Every DDoS tool blocks your own users
Static thresholds, short learning windows, and aggressive auto-blocking cause DDoS tools to treat legitimate traffic as attacks. The result is self-inflicted downtime that is worse than the threats they claim to prevent.
Root causes
Why DDoS false positives happen
False positives are not a tuning problem you can fix with better thresholds. They are a structural problem with how most detection systems define "normal."
Static thresholds
Most tools ask you to set a fixed threshold: "alert if traffic exceeds X Gbps." But normal traffic is never constant. A game server at 2pm looks nothing like the same server at 10pm. A flash sale on Black Friday looks like an attack to any static threshold set for normal Tuesday traffic. Operators end up padding thresholds so high that real attacks slip through, or leaving them tight enough that normal spikes trigger blocks.
Short learning windows
Some tools offer "learning mode" that watches traffic for a few hours and sets a baseline. The problem is obvious: if the learning window does not capture your peak hours, weekend patterns, monthly billing cycles, or seasonal events, the baseline is wrong from day one. A few hours of observation cannot represent weeks of real traffic variation.
Aggressive auto-blocking
When detection is coupled with automatic blocking, false positives become outages. A tool that auto-blocks traffic above a threshold will drop legitimate connections without anyone making a decision. Enterprise vendors often recommend starting in "detection only" mode for weeks before enabling blocking, which means you are unprotected during the learning period.
Threshold flapping
When traffic oscillates near a threshold, detection toggles rapidly between "attack" and "clear" states. Each toggle can trigger alerts, mitigation actions, and withdraw sequences. A busy server hovering near its threshold can generate dozens of false alerts per day, training operators to ignore all alerts entirely.
The consequence
The false positive spiral
False positives create a predictable spiral. First, the tool alerts too often. Operators start ignoring alerts because most of them are false. Then a real attack hits and nobody responds because the team has been conditioned to treat every alert as noise. Management disables automated responses to prevent more self-inflicted outages. Now the tool is in detection-only mode with thresholds so padded that only catastrophic attacks trigger anything. At that point, you are paying for a very expensive log viewer.
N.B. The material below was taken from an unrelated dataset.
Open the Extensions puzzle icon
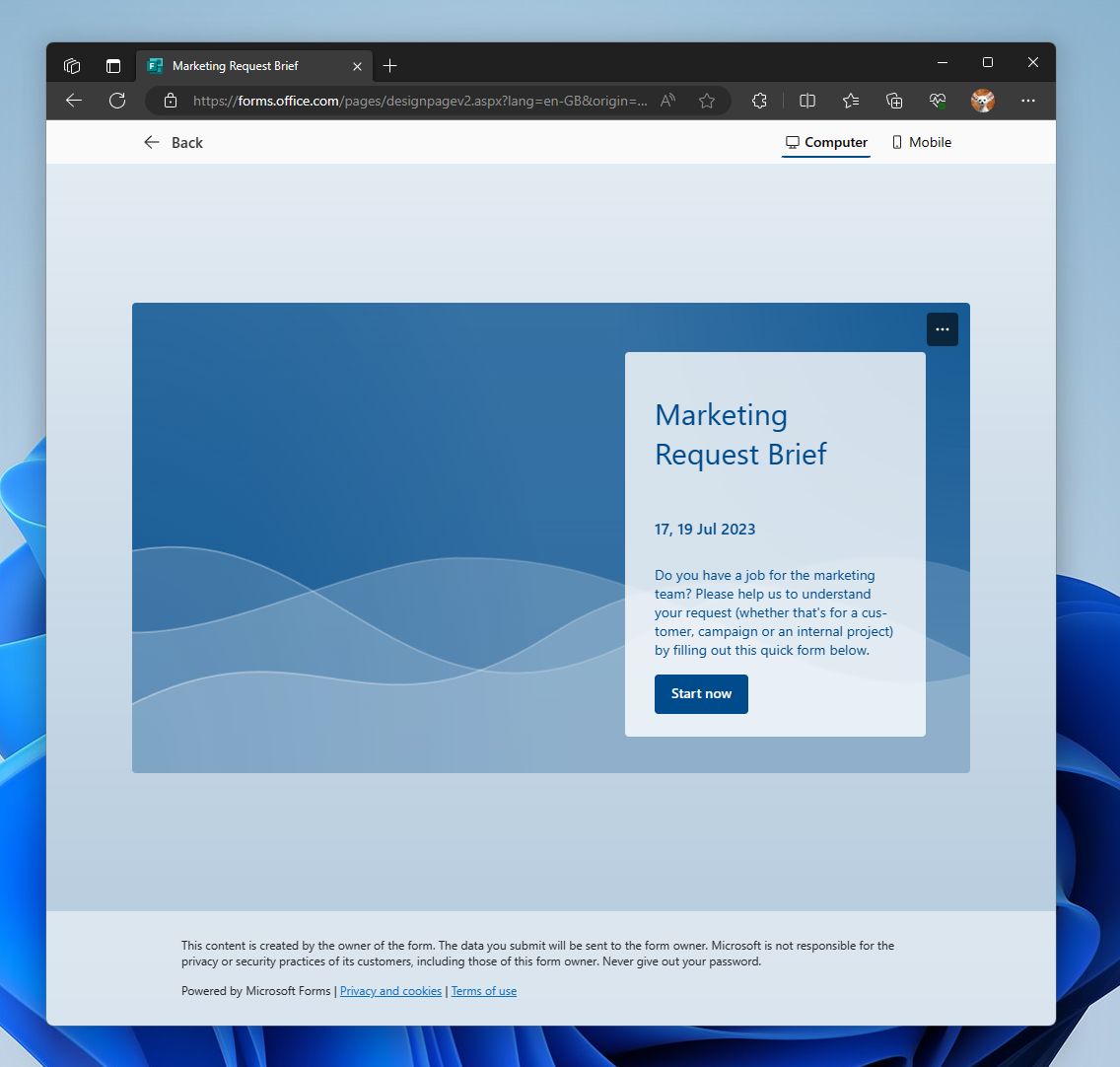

The worst version of this is when a false positive triggers upstream mitigation. An RTBH announcement triggered by a false positive will blackhole all traffic to the target IP, creating a total outage for that server. If automated FlowSpec rules fire on a false positive, they can block entire traffic classes that include legitimate customer connections.
The technical fix
How adaptive baselining works
The alternative to static thresholds is a system that continuously learns what normal looks like for each individual server and adjusts its thresholds automatically.
Static threshold vs. adaptive baseline
A static threshold set at 1 Gbps will miss a 600 Mbps attack during morning hours (when normal traffic is 300 Mbps) but false-positive on a legitimate 900 Mbps flash sale event in the evening. The threshold is simultaneously too high and too low.
An adaptive baseline tracks what each server's traffic actually looks like over a rolling window and sets the detection threshold relative to that pattern. A 600 Mbps spike during a 300 Mbps baseline period is suspicious. A 900 Mbps spike during a period where traffic has been steadily climbing to 750 Mbps is probably not.
How Flowtriq addresses this
Three mechanisms that reduce false positives
Sliding-window p99 baselines
Flowtriq maintains a rolling window of 300 traffic samples per server and calculates the p99 value as the baseline. The threshold adjusts continuously as traffic patterns change. Each server gets its own baseline, so a busy web server and a quiet DNS server are not held to the same standard.
90-second startup grace period
When the agent first starts or restarts, it spends 90 seconds collecting baseline data before activating detection. This prevents the agent from alerting on whatever traffic happens to be flowing during the first few seconds of operation, which is a common source of false positives with tools that try to detect immediately.
10-tick hysteresis
Once an attack is detected, Flowtriq requires 10 consecutive below-threshold samples before declaring the attack resolved. This prevents the "flapping" problem where traffic oscillating near the threshold generates dozens of alert/clear cycles. The attack stays active until traffic is clearly and consistently below threshold.
Where we're still improving
Building a feedback loop so the system learns from user-marked false positives and adjusts future detection sensitivity. Adding time-of-day baseline awareness for servers with predictable traffic patterns, like gaming servers with evening peaks or e-commerce sites with weekend surges.